The identification and development of therapeutic targets in cancer stem cells that lead to tumor development, recurrence, metastasis, and drug resistance is an important goal in cancer research. The hepatocellular carcinoma cell line Li-7 contains functionally different types of cells. Cells with tumor-forming activity are enriched in cancer stem cell-like CD13+CD166- cells and this cell population gradually decreases during culture in conventional culture medium (RPMI1640 containing 10% fetal bovine serum).

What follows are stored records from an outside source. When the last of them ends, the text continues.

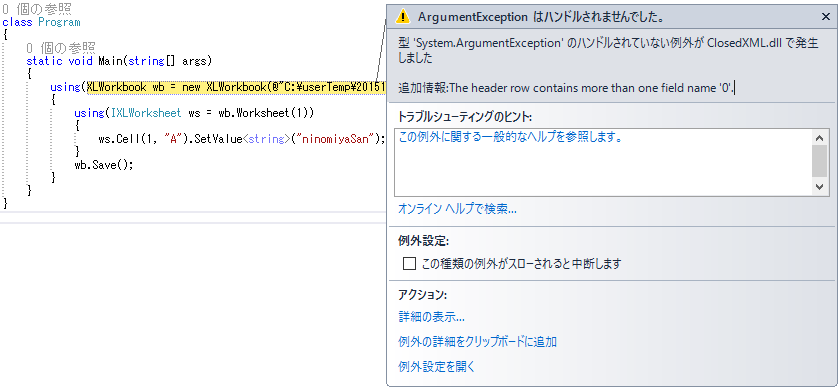Screen dimensions: 840x390
Task: Click the wb.Save() line in code
Action: click(x=103, y=164)

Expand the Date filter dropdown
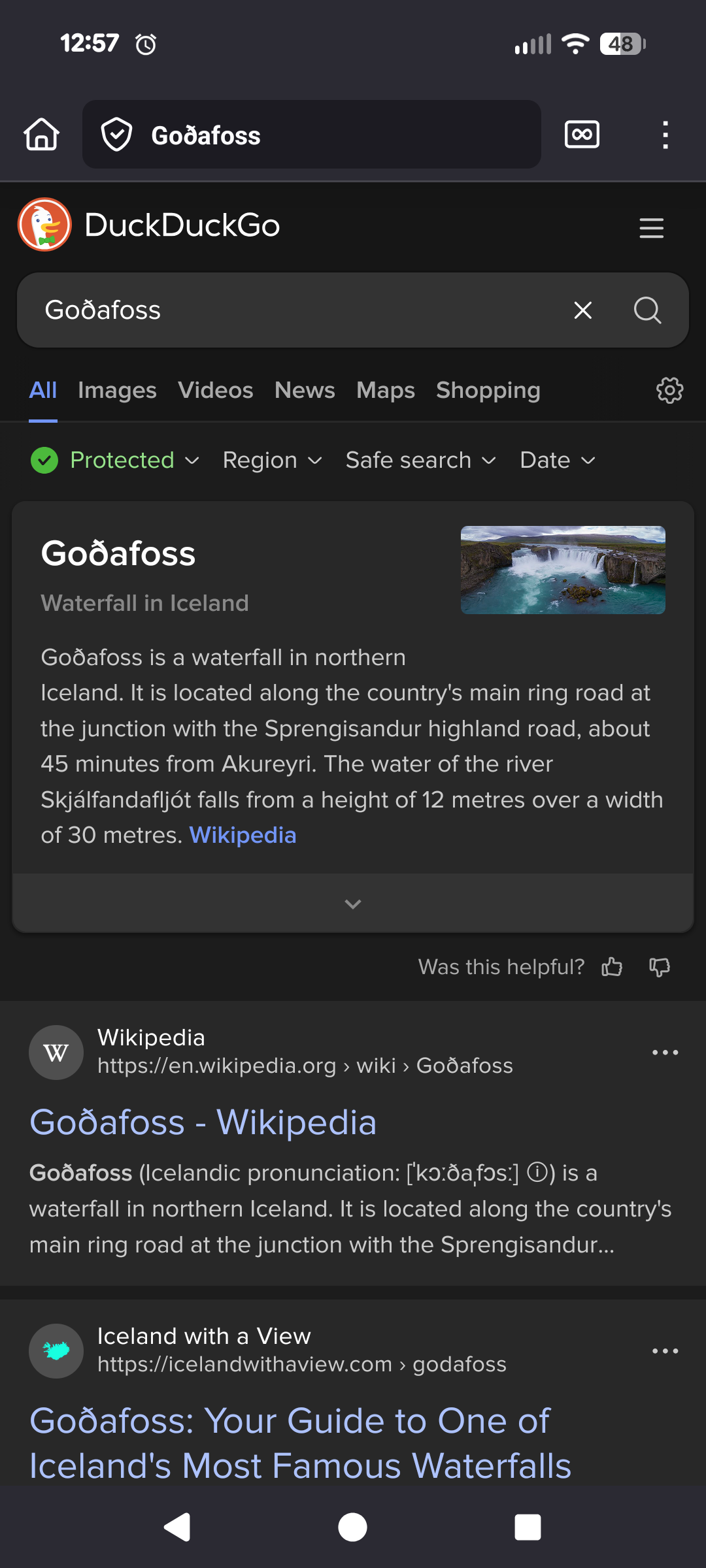tap(557, 460)
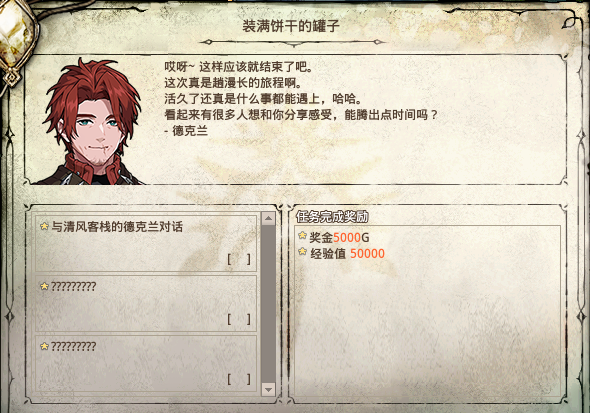Click the diamond emblem below the gem ornament
The image size is (590, 413).
(x=12, y=77)
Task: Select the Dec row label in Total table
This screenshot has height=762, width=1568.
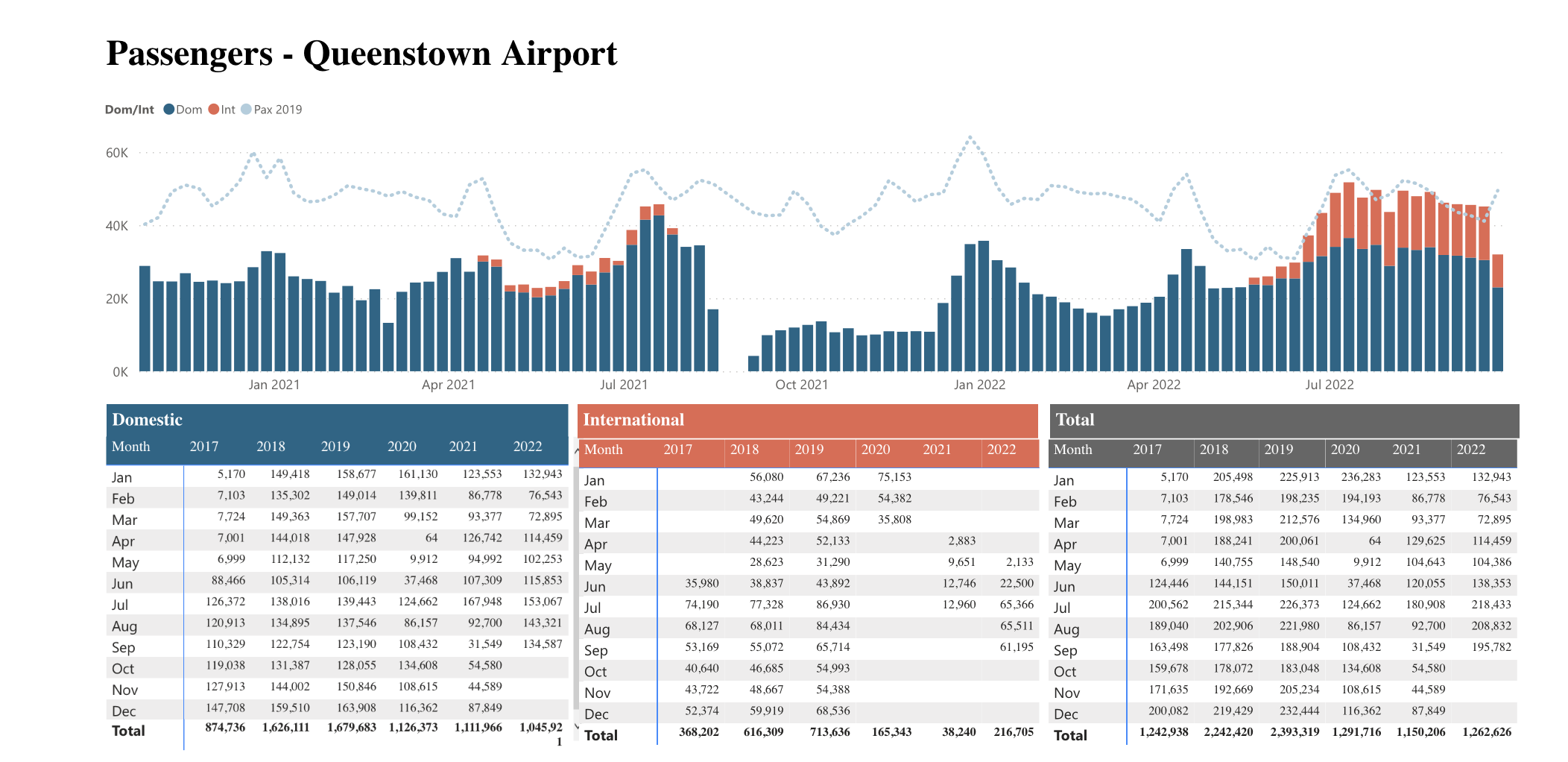Action: coord(1066,714)
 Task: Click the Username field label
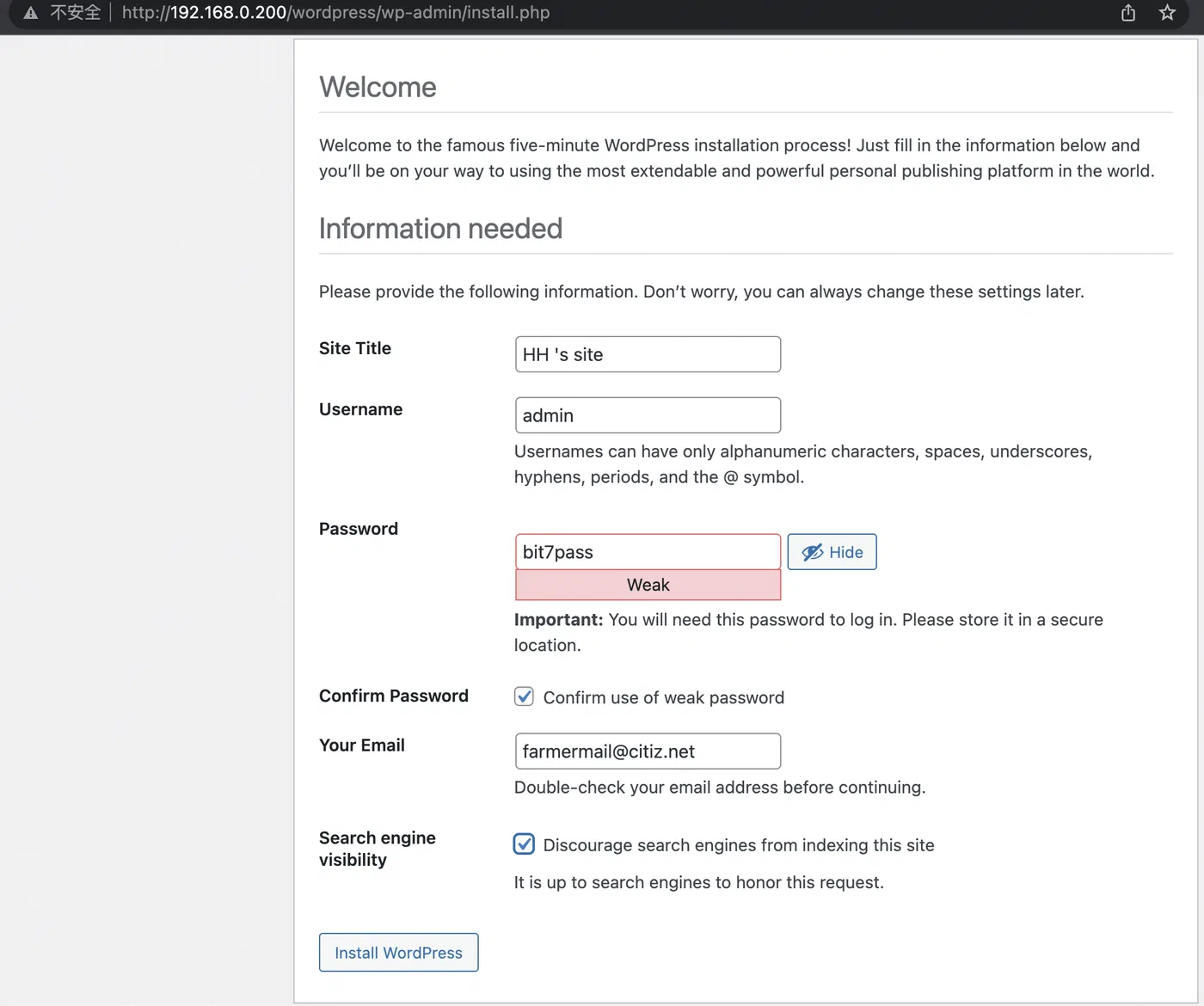[360, 409]
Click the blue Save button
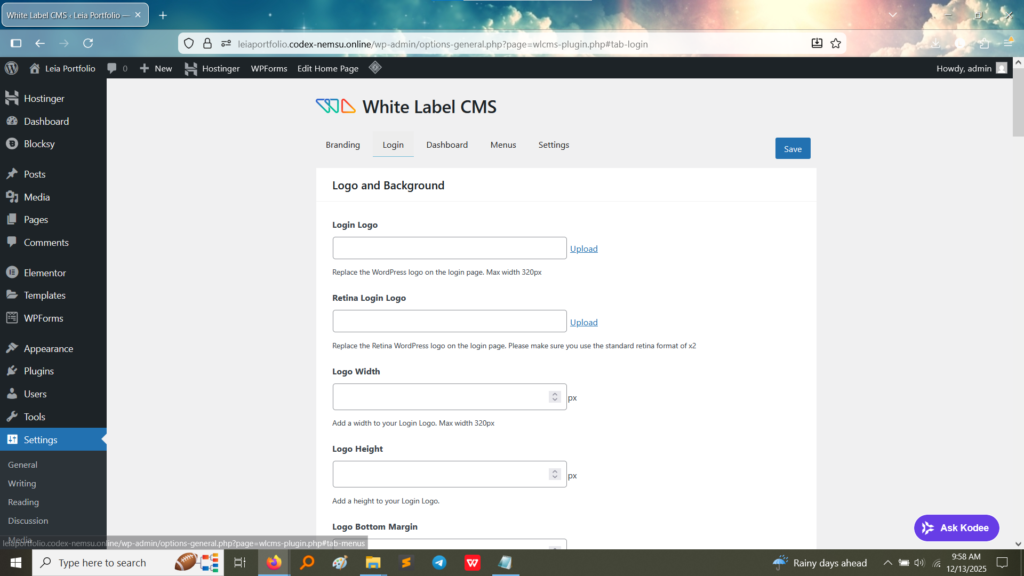Screen dimensions: 1024x576 click(793, 148)
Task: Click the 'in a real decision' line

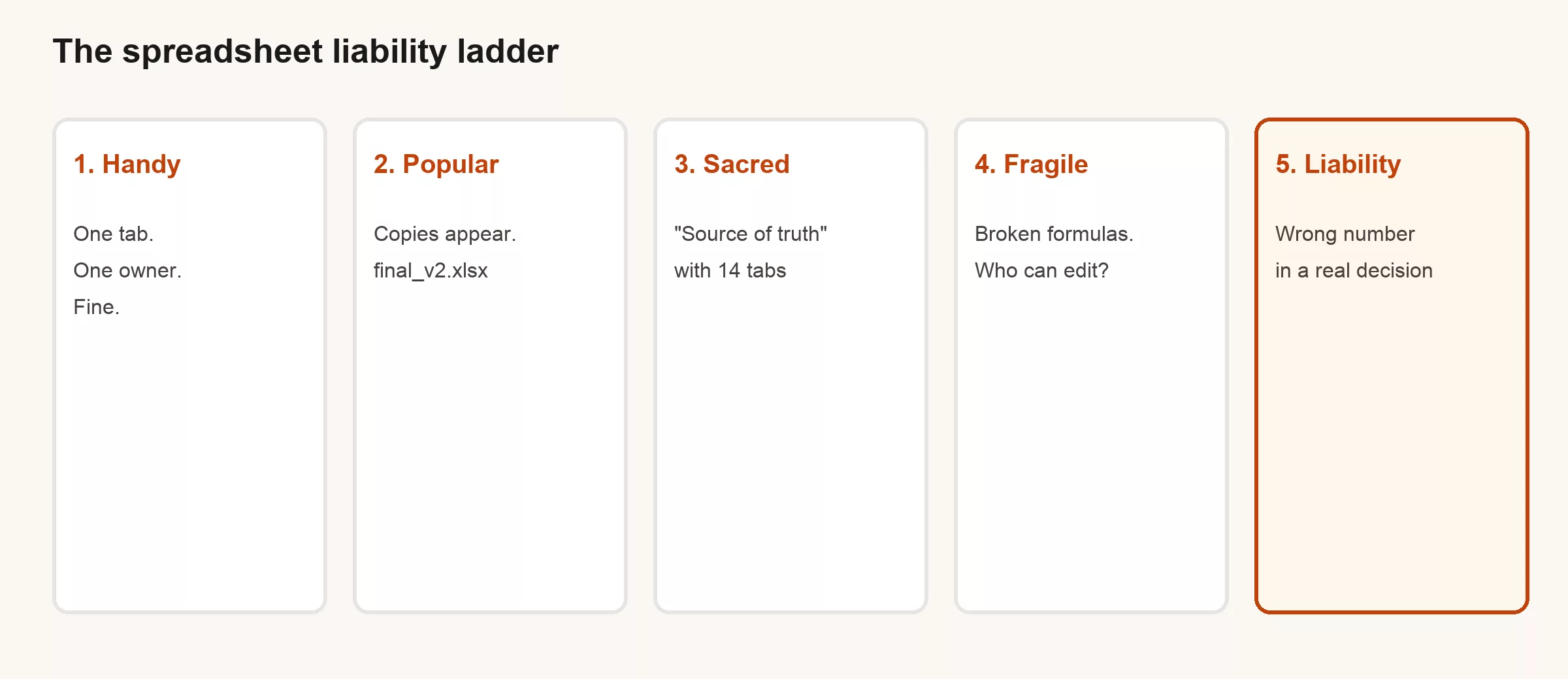Action: point(1354,270)
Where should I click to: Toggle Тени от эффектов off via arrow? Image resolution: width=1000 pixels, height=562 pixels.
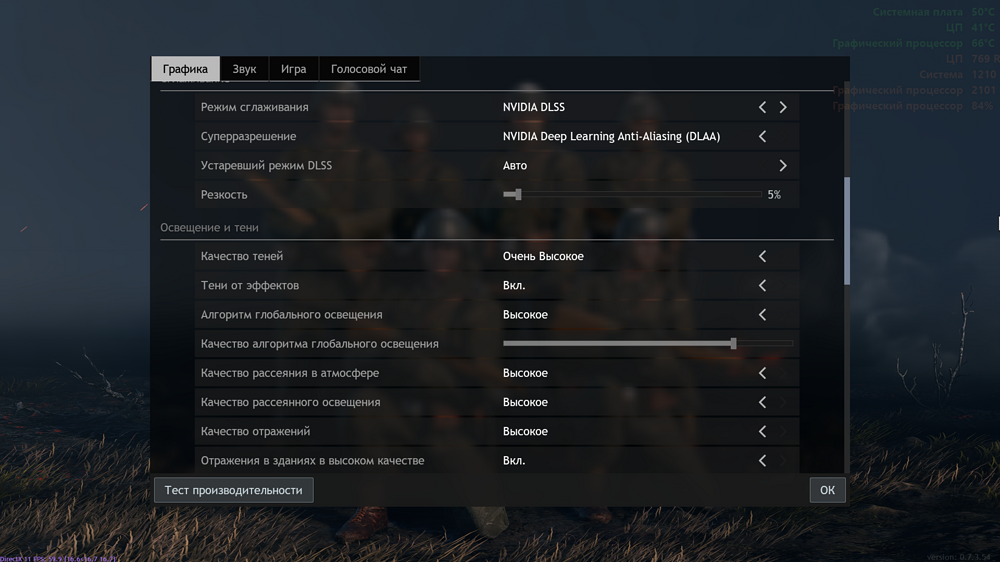[x=762, y=286]
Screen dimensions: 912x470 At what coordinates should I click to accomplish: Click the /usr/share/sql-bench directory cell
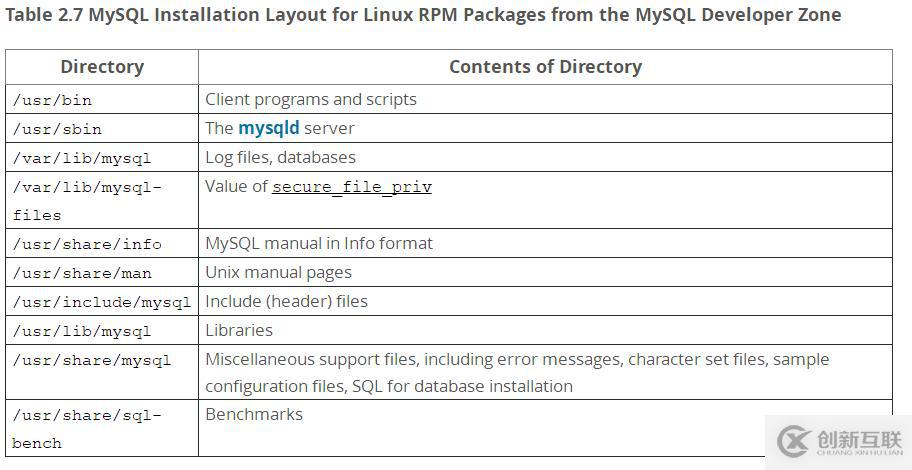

When Li-7 cells are cultured in mTeSR1, a medium developed for human pluripotent stem cells, CD13+CD166- cells and their tumorigenicity are maintained. We sought to identify the mechanisms of tumorigenicity in this sub-population. After transfer from mTeSR1 to RPMI1640 containing 10% fetal bovine serum, the cells in this population gradually lost tumorigenicity. In contrast, when the genes expressed specifically in CSC-like cells of Li-7 cells were forcibly expressed in cultures using RPMI1640 containing 10% fetal bovine serum, Li-7 cells maintained tumorigenicity. Our analyses here showed potential therapeutic target genes and metabolites for treatment of cancer stem cells in hepatocellular carcinoma.